## To do
Show each line of the records that contains the string "width".

## Given data
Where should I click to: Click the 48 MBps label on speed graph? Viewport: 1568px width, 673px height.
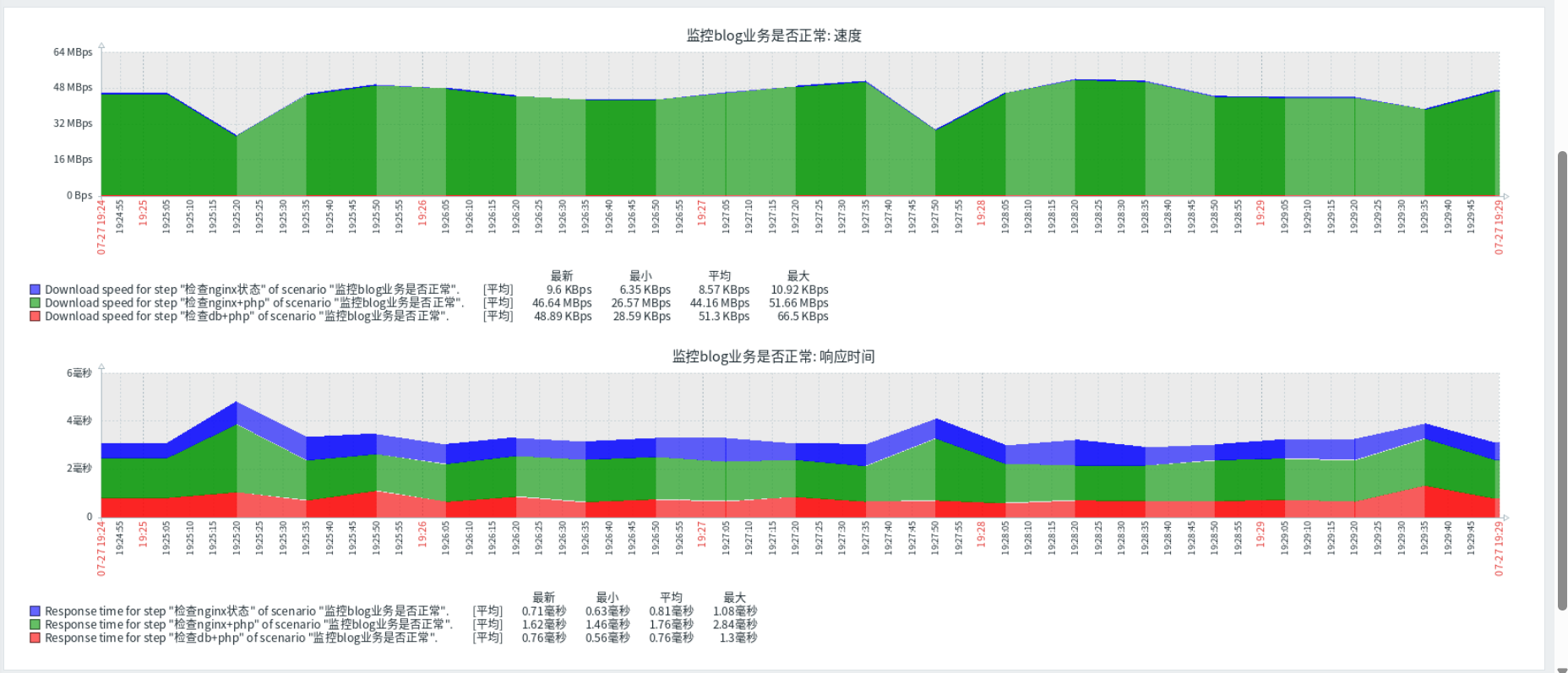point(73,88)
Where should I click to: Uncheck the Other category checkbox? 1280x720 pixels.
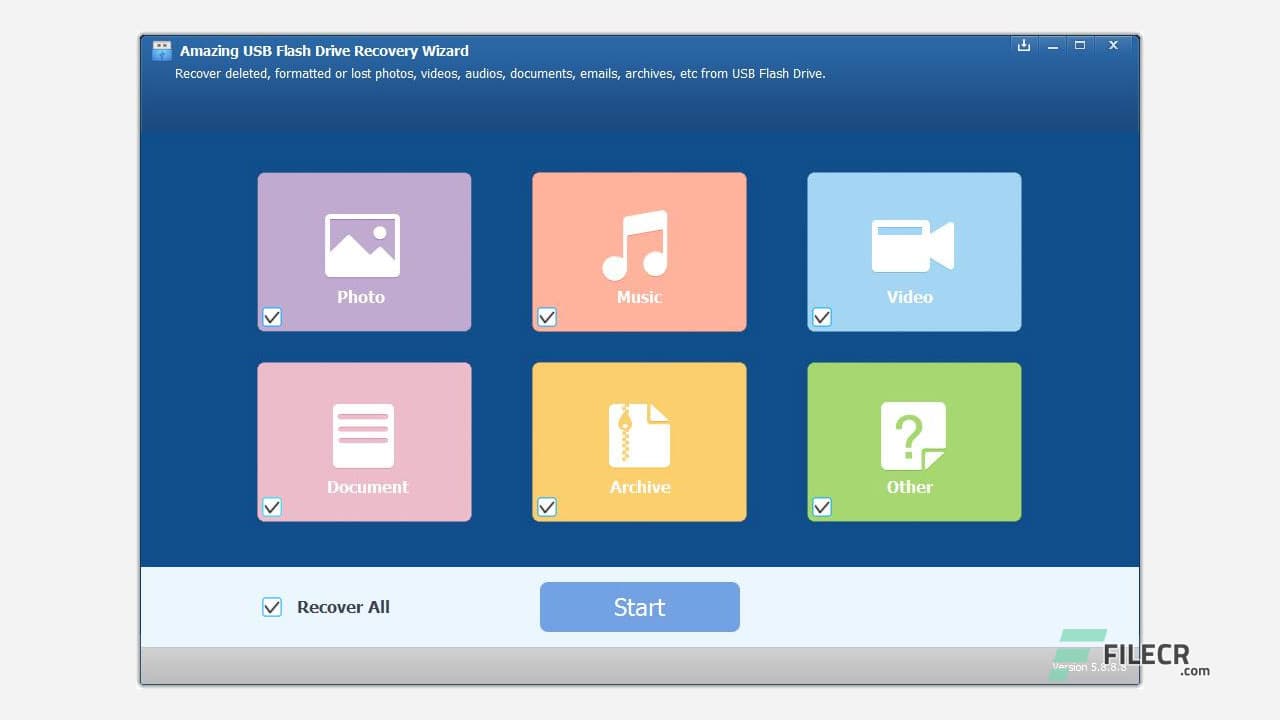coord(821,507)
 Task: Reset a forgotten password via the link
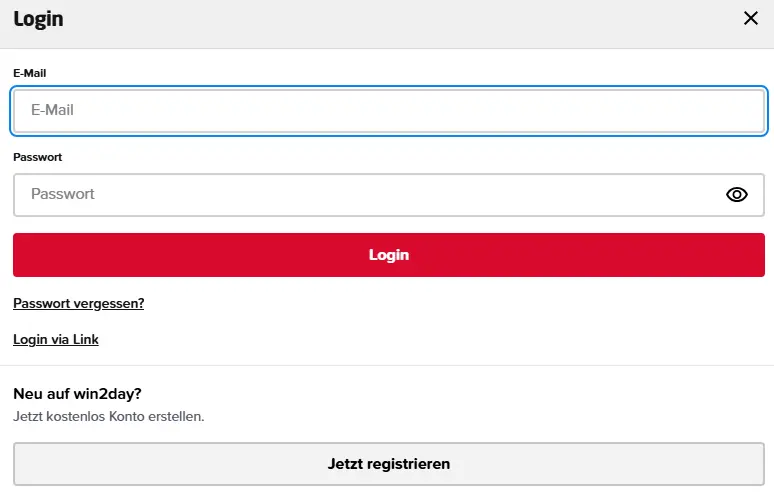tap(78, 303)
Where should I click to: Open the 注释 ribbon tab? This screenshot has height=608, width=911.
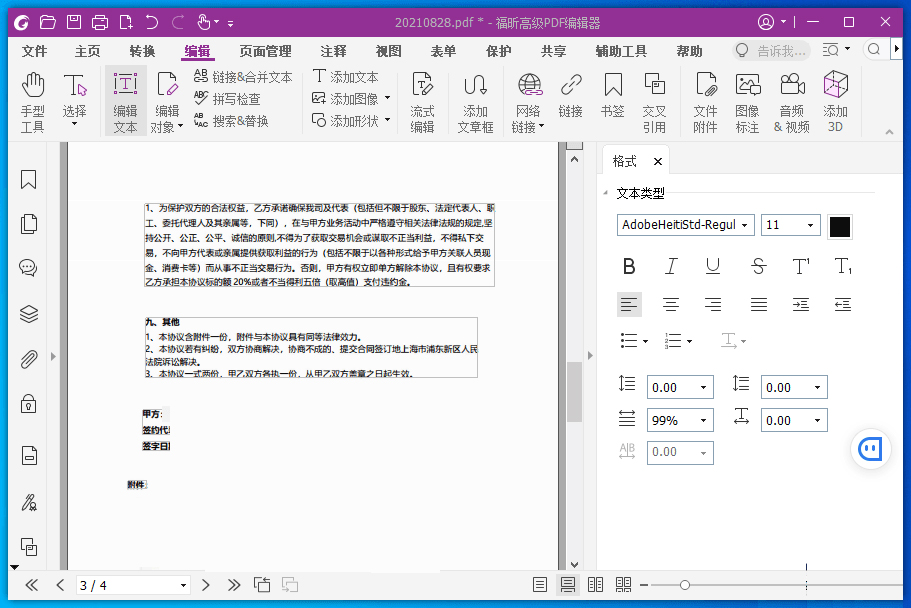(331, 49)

## Written solution
Where should I click to: Click the 48 MBps label on speed graph? Viewport: 1568px width, 673px height.
Where should I click to: Open the 注释 ribbon tab? This screenshot has height=608, width=911.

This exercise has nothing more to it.